▶ _Task item_: What the task requires is each entry, restated exactly.

Dataset entries
• • • •
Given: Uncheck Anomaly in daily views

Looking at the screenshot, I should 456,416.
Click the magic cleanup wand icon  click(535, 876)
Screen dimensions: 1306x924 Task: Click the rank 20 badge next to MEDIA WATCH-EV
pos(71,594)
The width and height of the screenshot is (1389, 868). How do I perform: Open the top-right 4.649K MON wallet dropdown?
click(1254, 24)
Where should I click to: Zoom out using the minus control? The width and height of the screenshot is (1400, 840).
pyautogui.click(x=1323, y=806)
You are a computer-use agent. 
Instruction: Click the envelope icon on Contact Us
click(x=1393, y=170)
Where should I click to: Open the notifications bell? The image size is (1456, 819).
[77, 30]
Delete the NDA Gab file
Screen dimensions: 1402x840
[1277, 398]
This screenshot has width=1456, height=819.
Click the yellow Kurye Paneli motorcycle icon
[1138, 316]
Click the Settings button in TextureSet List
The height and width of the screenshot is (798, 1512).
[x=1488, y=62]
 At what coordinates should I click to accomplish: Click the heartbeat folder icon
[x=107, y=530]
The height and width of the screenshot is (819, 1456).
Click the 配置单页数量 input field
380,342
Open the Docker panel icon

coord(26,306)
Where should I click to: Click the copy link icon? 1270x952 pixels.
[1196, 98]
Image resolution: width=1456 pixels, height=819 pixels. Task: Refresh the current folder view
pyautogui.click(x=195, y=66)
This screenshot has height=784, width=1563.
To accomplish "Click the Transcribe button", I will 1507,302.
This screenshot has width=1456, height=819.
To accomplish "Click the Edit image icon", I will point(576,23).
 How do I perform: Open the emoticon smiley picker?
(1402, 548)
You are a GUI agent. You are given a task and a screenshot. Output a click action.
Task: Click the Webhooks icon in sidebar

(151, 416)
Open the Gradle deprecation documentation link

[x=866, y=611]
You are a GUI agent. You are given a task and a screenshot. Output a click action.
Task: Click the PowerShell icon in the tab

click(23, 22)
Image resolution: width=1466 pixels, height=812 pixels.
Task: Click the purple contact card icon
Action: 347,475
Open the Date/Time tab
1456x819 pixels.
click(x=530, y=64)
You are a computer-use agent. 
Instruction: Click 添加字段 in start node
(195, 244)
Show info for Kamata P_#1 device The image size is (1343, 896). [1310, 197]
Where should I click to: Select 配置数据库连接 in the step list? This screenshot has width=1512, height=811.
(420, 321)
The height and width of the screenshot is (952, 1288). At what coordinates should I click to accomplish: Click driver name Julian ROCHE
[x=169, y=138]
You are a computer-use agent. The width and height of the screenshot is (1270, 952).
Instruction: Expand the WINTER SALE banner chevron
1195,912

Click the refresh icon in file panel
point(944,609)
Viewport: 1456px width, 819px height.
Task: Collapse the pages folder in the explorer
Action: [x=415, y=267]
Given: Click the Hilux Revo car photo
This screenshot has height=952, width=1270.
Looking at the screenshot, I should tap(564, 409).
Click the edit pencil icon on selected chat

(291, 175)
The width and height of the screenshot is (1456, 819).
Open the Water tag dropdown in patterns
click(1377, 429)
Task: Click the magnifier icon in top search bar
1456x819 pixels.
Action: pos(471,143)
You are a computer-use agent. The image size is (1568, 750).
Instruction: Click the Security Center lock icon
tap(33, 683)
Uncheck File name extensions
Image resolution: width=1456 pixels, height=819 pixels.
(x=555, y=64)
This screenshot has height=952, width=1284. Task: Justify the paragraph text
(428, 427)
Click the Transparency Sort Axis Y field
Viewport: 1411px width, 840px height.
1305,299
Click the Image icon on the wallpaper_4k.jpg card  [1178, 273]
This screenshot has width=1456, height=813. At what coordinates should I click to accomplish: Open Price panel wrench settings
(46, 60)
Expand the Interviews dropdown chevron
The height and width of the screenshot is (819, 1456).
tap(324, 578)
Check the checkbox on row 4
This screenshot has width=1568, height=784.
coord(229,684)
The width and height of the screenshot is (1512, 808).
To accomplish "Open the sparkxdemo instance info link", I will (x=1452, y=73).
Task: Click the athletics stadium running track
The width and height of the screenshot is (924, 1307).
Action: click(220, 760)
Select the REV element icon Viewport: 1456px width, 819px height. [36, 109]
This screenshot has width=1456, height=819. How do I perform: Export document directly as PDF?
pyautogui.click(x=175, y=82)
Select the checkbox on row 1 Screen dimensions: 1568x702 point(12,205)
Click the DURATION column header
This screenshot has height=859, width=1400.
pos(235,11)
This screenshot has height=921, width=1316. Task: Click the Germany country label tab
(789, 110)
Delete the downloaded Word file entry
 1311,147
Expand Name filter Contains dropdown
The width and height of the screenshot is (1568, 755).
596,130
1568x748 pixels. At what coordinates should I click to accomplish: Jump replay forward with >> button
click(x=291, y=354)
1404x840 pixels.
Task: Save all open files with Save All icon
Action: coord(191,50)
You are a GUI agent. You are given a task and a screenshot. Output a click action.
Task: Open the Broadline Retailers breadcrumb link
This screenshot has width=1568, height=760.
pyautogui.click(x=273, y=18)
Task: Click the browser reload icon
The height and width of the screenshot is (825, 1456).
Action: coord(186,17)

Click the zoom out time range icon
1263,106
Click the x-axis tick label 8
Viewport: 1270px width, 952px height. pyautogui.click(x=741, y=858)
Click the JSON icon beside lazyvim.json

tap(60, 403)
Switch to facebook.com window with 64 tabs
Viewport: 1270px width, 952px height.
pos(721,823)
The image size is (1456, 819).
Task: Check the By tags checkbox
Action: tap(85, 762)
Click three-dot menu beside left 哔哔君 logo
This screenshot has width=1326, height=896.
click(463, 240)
• • • •
▶ _Task answer_:
Given: Uncheck Anomaly in daily views

Looking at the screenshot, I should 456,416.
Click the magic cleanup wand icon  click(535, 876)
Screen dimensions: 1306x924 Task: Click the rank 20 badge next to MEDIA WATCH-EV
pos(71,594)
The width and height of the screenshot is (1389, 868). How do I perform: Open the top-right 4.649K MON wallet dropdown?
click(1254, 24)
Where should I click to: Zoom out using the minus control? The width and height of the screenshot is (1400, 840).
pyautogui.click(x=1323, y=806)
You are a computer-use agent. 
Instruction: Click the envelope icon on Contact Us
click(x=1393, y=170)
Where should I click to: Open the notifications bell? The image size is (1456, 819).
[77, 30]
Delete the NDA Gab file
Screen dimensions: 1402x840
[1277, 398]
This screenshot has width=1456, height=819.
Click the yellow Kurye Paneli motorcycle icon
[1138, 316]
Click the Settings button in TextureSet List
The height and width of the screenshot is (798, 1512).
[x=1488, y=62]
 At what coordinates should I click to accomplish: Click the heartbeat folder icon
[x=107, y=530]
The height and width of the screenshot is (819, 1456).
Click the 配置单页数量 input field
380,342
Open the Docker panel icon

coord(26,306)
Where should I click to: Click the copy link icon? 1270x952 pixels.
[1196, 98]
Image resolution: width=1456 pixels, height=819 pixels. Task: Refresh the current folder view
pyautogui.click(x=195, y=66)
This screenshot has height=784, width=1563.
To accomplish "Click the Transcribe button", I will 1507,302.
This screenshot has width=1456, height=819.
To accomplish "Click the Edit image icon", I will point(576,23).
 How do I perform: Open the emoticon smiley picker?
(1402, 548)
You are a GUI agent. You are given a task and a screenshot. Output a click action.
Task: Click the Webhooks icon in sidebar

(151, 416)
Open the Gradle deprecation documentation link

[x=866, y=611]
You are a GUI agent. You are given a task and a screenshot. Output a click action.
Task: Click the PowerShell icon in the tab

click(23, 22)
Image resolution: width=1466 pixels, height=812 pixels.
Task: Click the purple contact card icon
Action: 347,475
Open the Date/Time tab
1456x819 pixels.
click(x=530, y=64)
You are a computer-use agent. 
Instruction: Click 添加字段 in start node
(195, 244)
Show info for Kamata P_#1 device The image size is (1343, 896). [1310, 197]
Where should I click to: Select 配置数据库连接 in the step list? This screenshot has width=1512, height=811.
(420, 321)
The height and width of the screenshot is (952, 1288). At what coordinates should I click to accomplish: Click driver name Julian ROCHE
[x=169, y=138]
You are a computer-use agent. The width and height of the screenshot is (1270, 952).
Instruction: Expand the WINTER SALE banner chevron
1195,912

Click the refresh icon in file panel
point(944,609)
Viewport: 1456px width, 819px height.
Task: Collapse the pages folder in the explorer
Action: [x=415, y=267]
Given: Click the Hilux Revo car photo
This screenshot has height=952, width=1270.
Looking at the screenshot, I should tap(564, 409).
Click the edit pencil icon on selected chat

(291, 175)
The width and height of the screenshot is (1456, 819).
Open the Water tag dropdown in patterns
click(1377, 429)
Task: Click the magnifier icon in top search bar
1456x819 pixels.
Action: pos(471,143)
You are a computer-use agent. The image size is (1568, 750).
Instruction: Click the Security Center lock icon
tap(33, 683)
Uncheck File name extensions
Image resolution: width=1456 pixels, height=819 pixels.
(x=555, y=64)
This screenshot has height=952, width=1284. Task: Justify the paragraph text
(428, 427)
Click the Transparency Sort Axis Y field
Viewport: 1411px width, 840px height.
1305,299
Click the Image icon on the wallpaper_4k.jpg card  [1178, 273]
This screenshot has width=1456, height=813. At what coordinates should I click to accomplish: Open Price panel wrench settings
(46, 60)
Expand the Interviews dropdown chevron
The height and width of the screenshot is (819, 1456).
tap(324, 578)
Check the checkbox on row 4
This screenshot has width=1568, height=784.
coord(229,684)
The width and height of the screenshot is (1512, 808).
To accomplish "Open the sparkxdemo instance info link", I will (x=1452, y=73).
Task: Click the athletics stadium running track
The width and height of the screenshot is (924, 1307).
Action: click(220, 760)
Select the REV element icon Viewport: 1456px width, 819px height. [36, 109]
This screenshot has width=1456, height=819. How do I perform: Export document directly as PDF?
pyautogui.click(x=175, y=82)
Select the checkbox on row 1 Screen dimensions: 1568x702 point(12,205)
Click the DURATION column header
This screenshot has height=859, width=1400.
pos(235,11)
This screenshot has height=921, width=1316. Task: Click the Germany country label tab
(789, 110)
Delete the downloaded Word file entry
 1311,147
Expand Name filter Contains dropdown
The width and height of the screenshot is (1568, 755).
596,130
1568x748 pixels. At what coordinates should I click to accomplish: Jump replay forward with >> button
click(x=291, y=354)
1404x840 pixels.
Task: Save all open files with Save All icon
Action: coord(191,50)
You are a GUI agent. You are given a task and a screenshot. Output a click action.
Task: Open the Broadline Retailers breadcrumb link
This screenshot has width=1568, height=760.
pyautogui.click(x=273, y=18)
Task: Click the browser reload icon
The height and width of the screenshot is (825, 1456).
Action: coord(186,17)

Click the zoom out time range icon
1263,106
Click the x-axis tick label 8
Viewport: 1270px width, 952px height. pyautogui.click(x=741, y=858)
Click the JSON icon beside lazyvim.json

tap(60, 403)
Switch to facebook.com window with 64 tabs
Viewport: 1270px width, 952px height.
pos(721,823)
The image size is (1456, 819).
Task: Check the By tags checkbox
Action: tap(85, 762)
Click three-dot menu beside left 哔哔君 logo
This screenshot has width=1326, height=896.
click(463, 240)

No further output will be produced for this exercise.